***** DOCUMENT EXTRACT

Discussion regarding sip/pjsip

[mod - this post and the 15 that follow were split from an unrelated thread here]

A little FYI. The concept of an AOR having multiple contacts is not new. It’s been around since the start of SIP. As well, PJSIP is not new. It’s been around for some time as well. So the fact that Asterisk, in the last 5-6 years, has moved to support both of these things it seems new to you if Asterisk has been your only experience.

It would also be nice to know the source of your statement that headers get split when going over the public Internet when having “too many contacts” for PJSIP. Because that sounds more like a networking/router issue as it makes no sense that nothing bad happens locally but the moment it goes out a router to the Internet headers get split and this is a PJSIP/Asterisk problem.

I don’t recall saying that pjsip or supporting multiple contacts is new. Flowroute has been doing it since launch.

I didn’t say that this is “for PJSIP.” And your response suggests that you might not understand the relationship between pjsip, Chan_SIP, and SIP. Pjsip and Chan_SIP are the drivers used in Asterisk. SIP is the protocol that goes out over the internet.

**********
***** SUPPLIED ENTRIES

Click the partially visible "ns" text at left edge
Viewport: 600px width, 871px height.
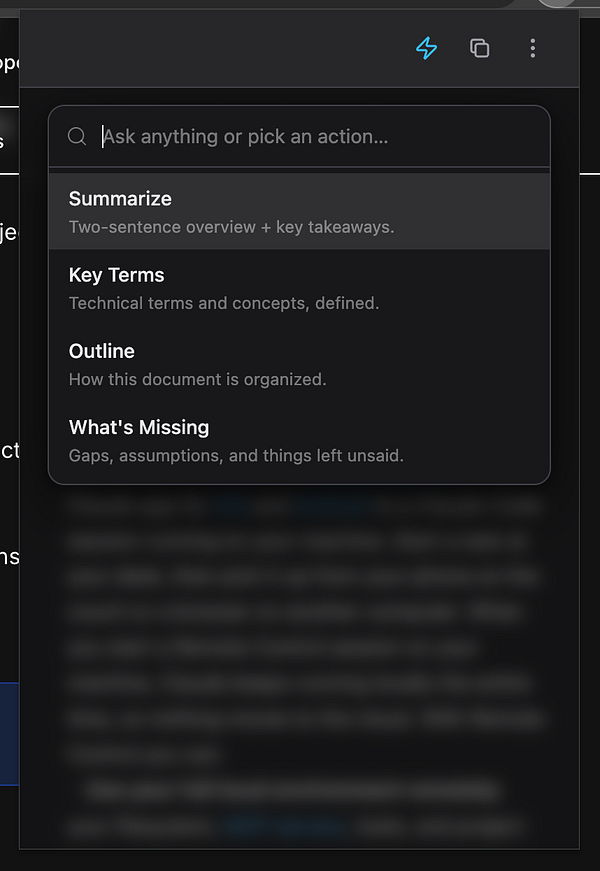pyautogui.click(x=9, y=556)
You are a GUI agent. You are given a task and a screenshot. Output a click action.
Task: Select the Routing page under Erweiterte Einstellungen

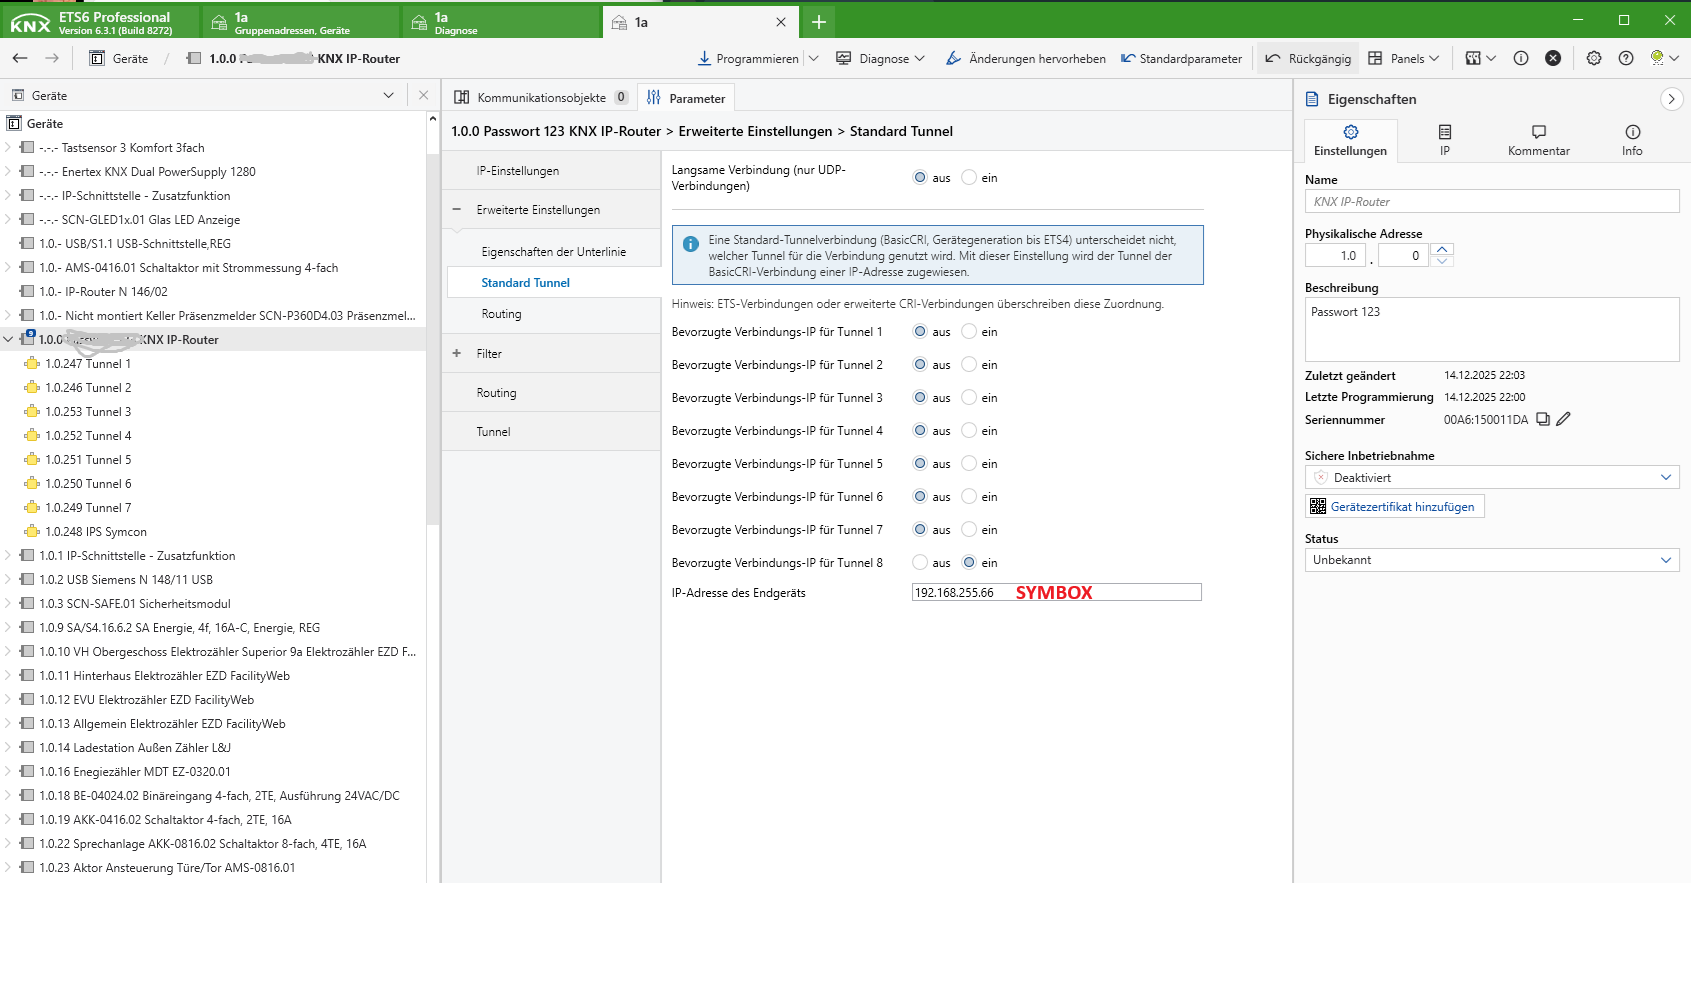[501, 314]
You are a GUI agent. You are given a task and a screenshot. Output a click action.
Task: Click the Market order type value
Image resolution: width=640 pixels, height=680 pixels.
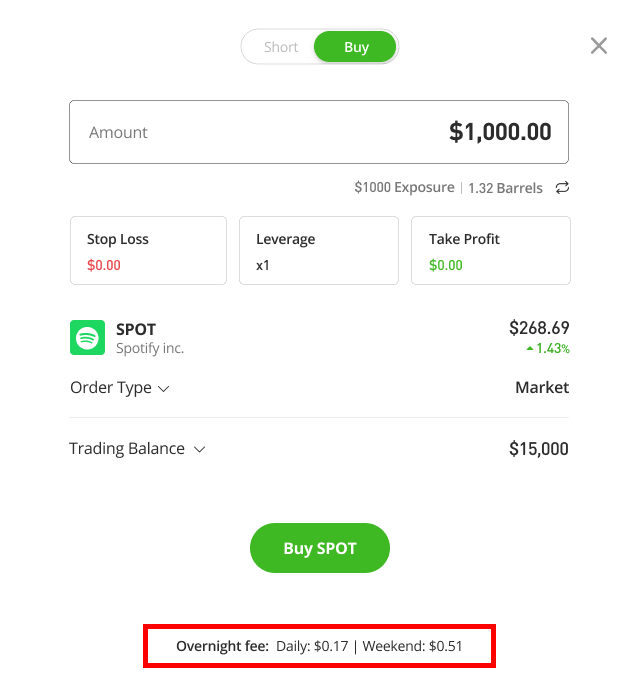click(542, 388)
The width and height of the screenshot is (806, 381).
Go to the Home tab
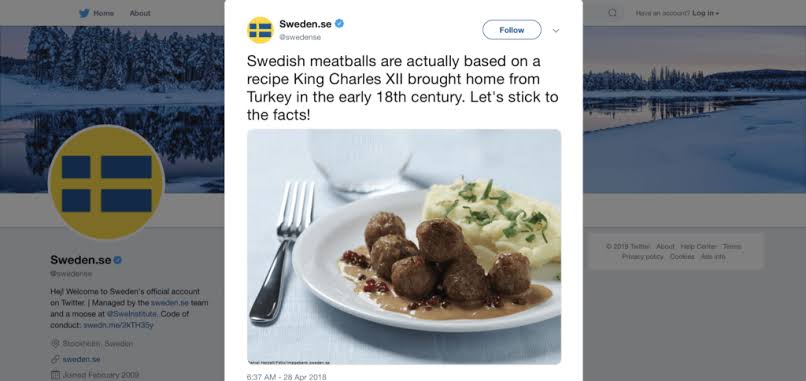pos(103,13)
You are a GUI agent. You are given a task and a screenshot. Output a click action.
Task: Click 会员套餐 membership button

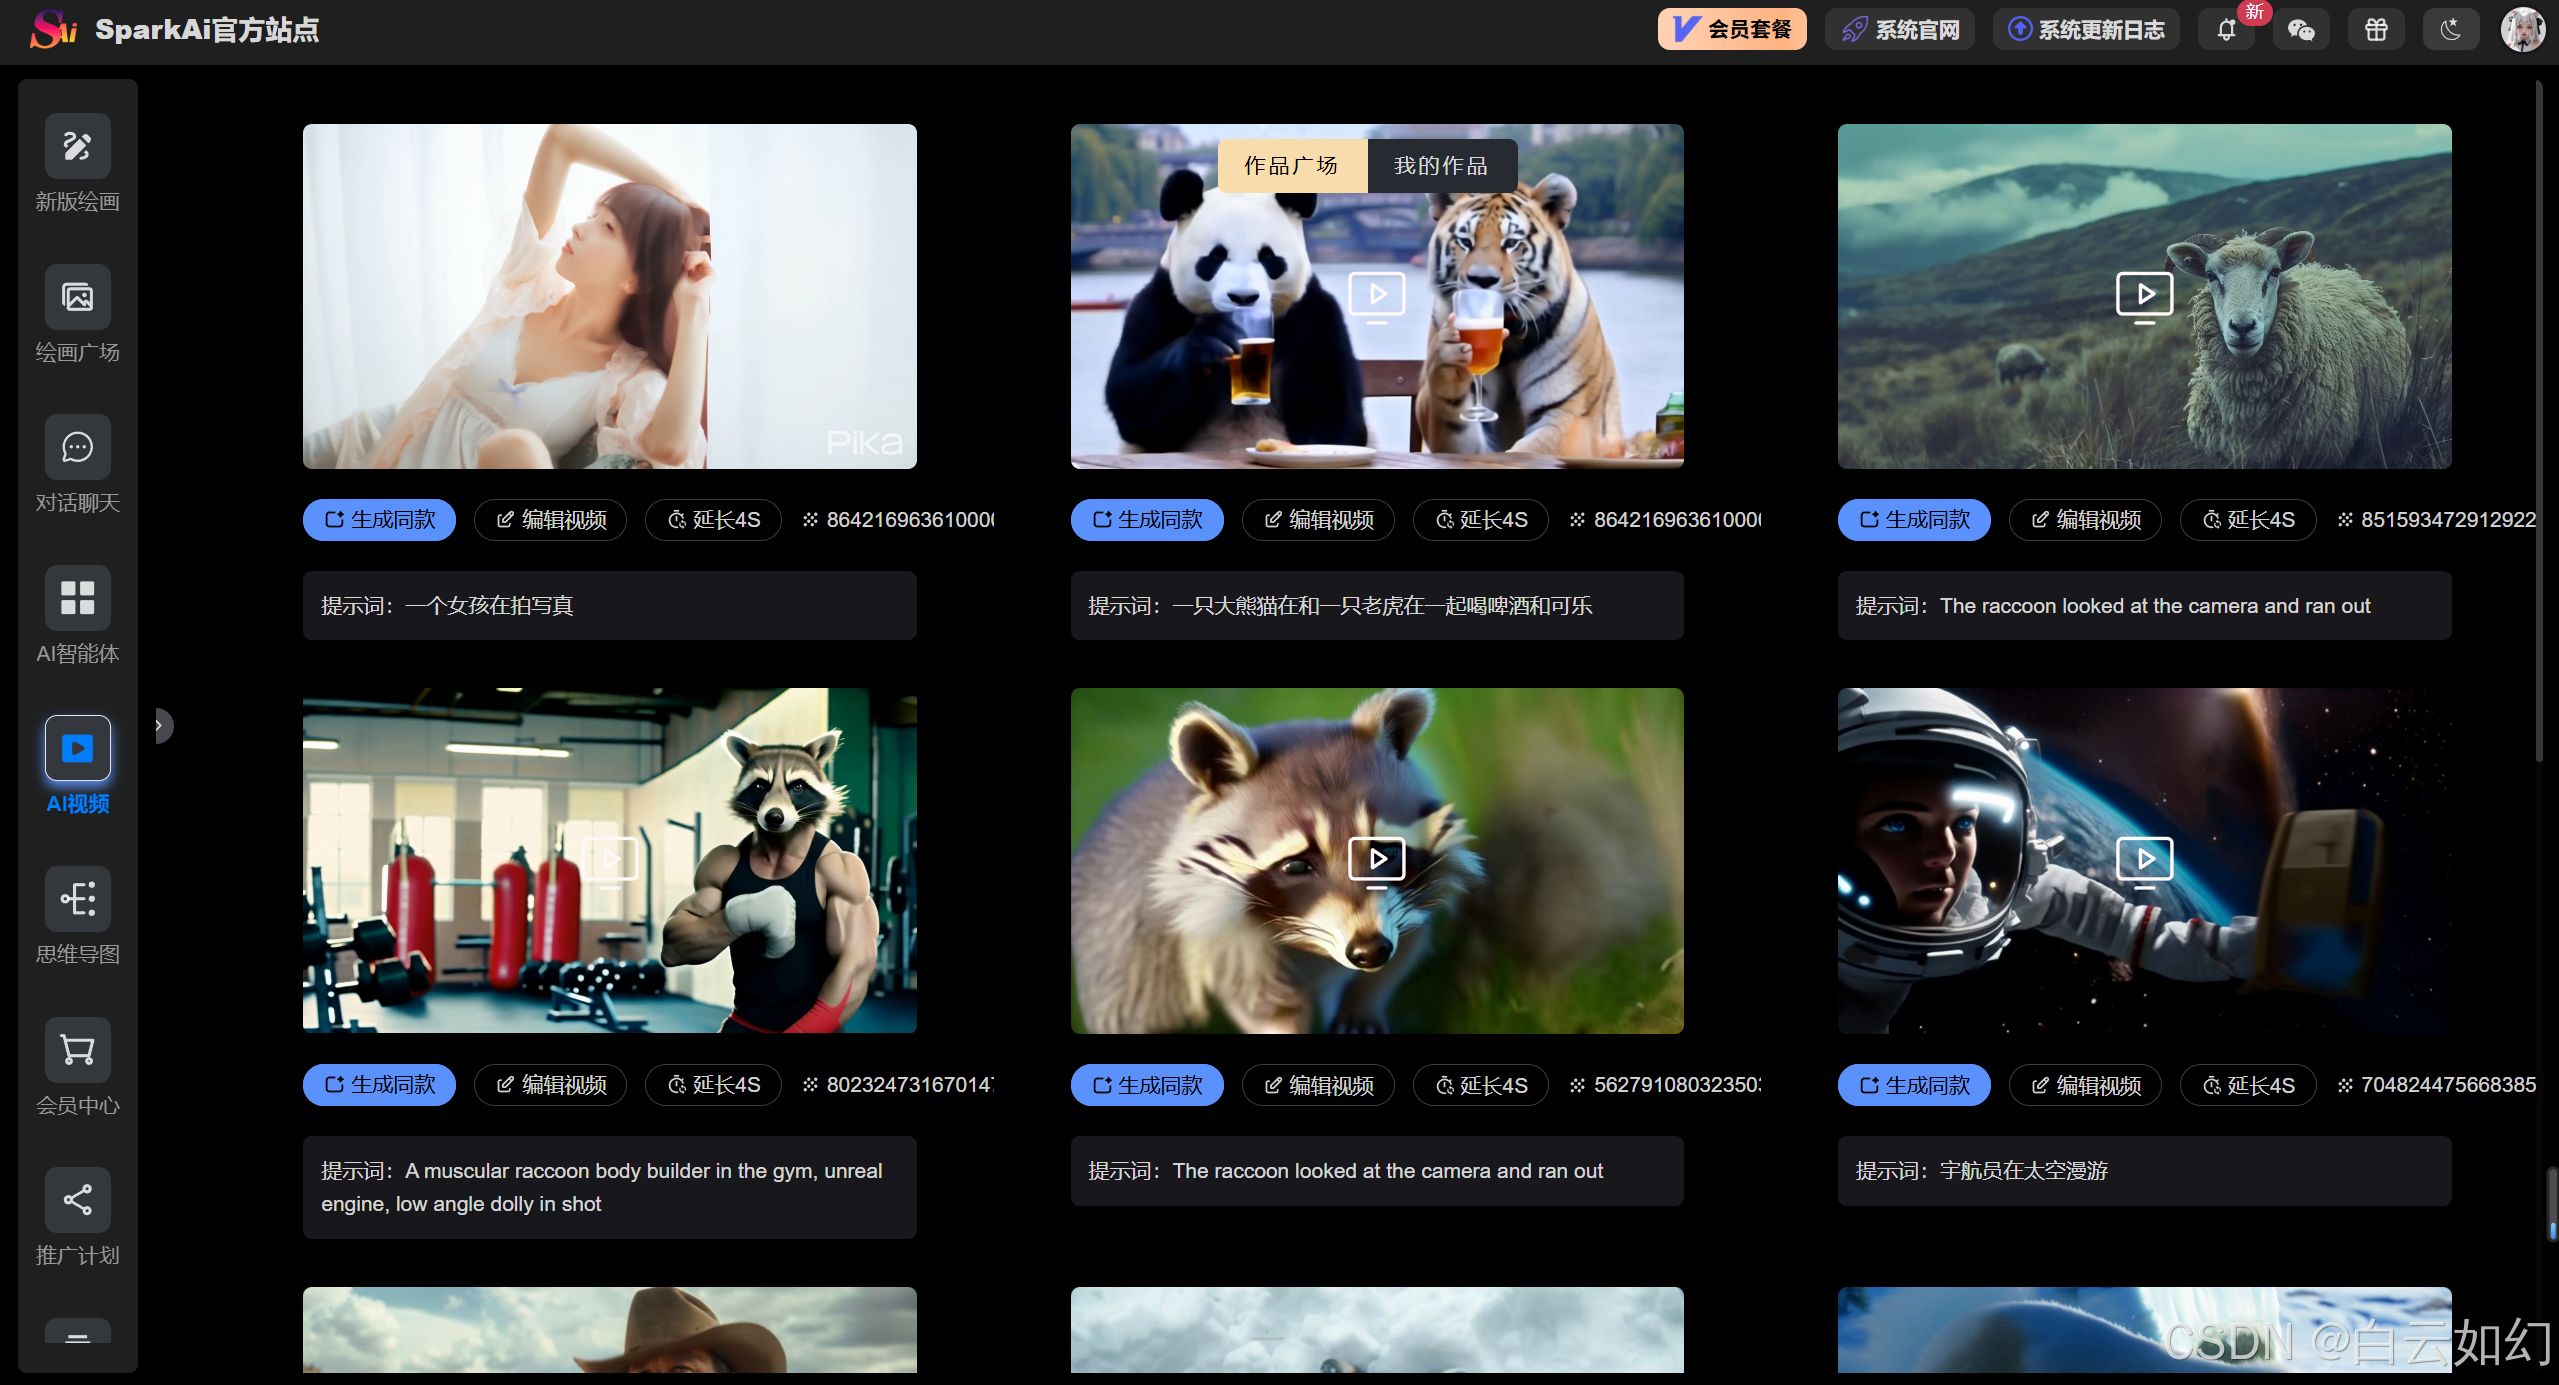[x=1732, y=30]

**********

*WHAT TO DO*.
- a) In the SIP/PJSIP discussion, which two components are identified as the drivers used in Asterisk?
- b) Reproduce the passage of the SIP/PJSIP discussion between "A little FYI." and "a PJSIP/Asterisk problem.", inclusive.

*ANSWERS PER TASK*.
- a) Pjsip and Chan_SIP.

- b)
A little FYI. The concept of an AOR having multiple contacts is not new. It’s been around since the start of SIP. As well, PJSIP is not new. It’s been around for some time as well. So the fact that Asterisk, in the last 5-6 years, has moved to support both of these things it seems new to you if Asterisk has been your only experience.

It would also be nice to know the source of your statement that headers get split when going over the public Internet when having “too many contacts” for PJSIP. Because that sounds more like a networking/router issue as it makes no sense that nothing bad happens locally but the moment it goes out a router to the Internet headers get split and this is a PJSIP/Asterisk problem.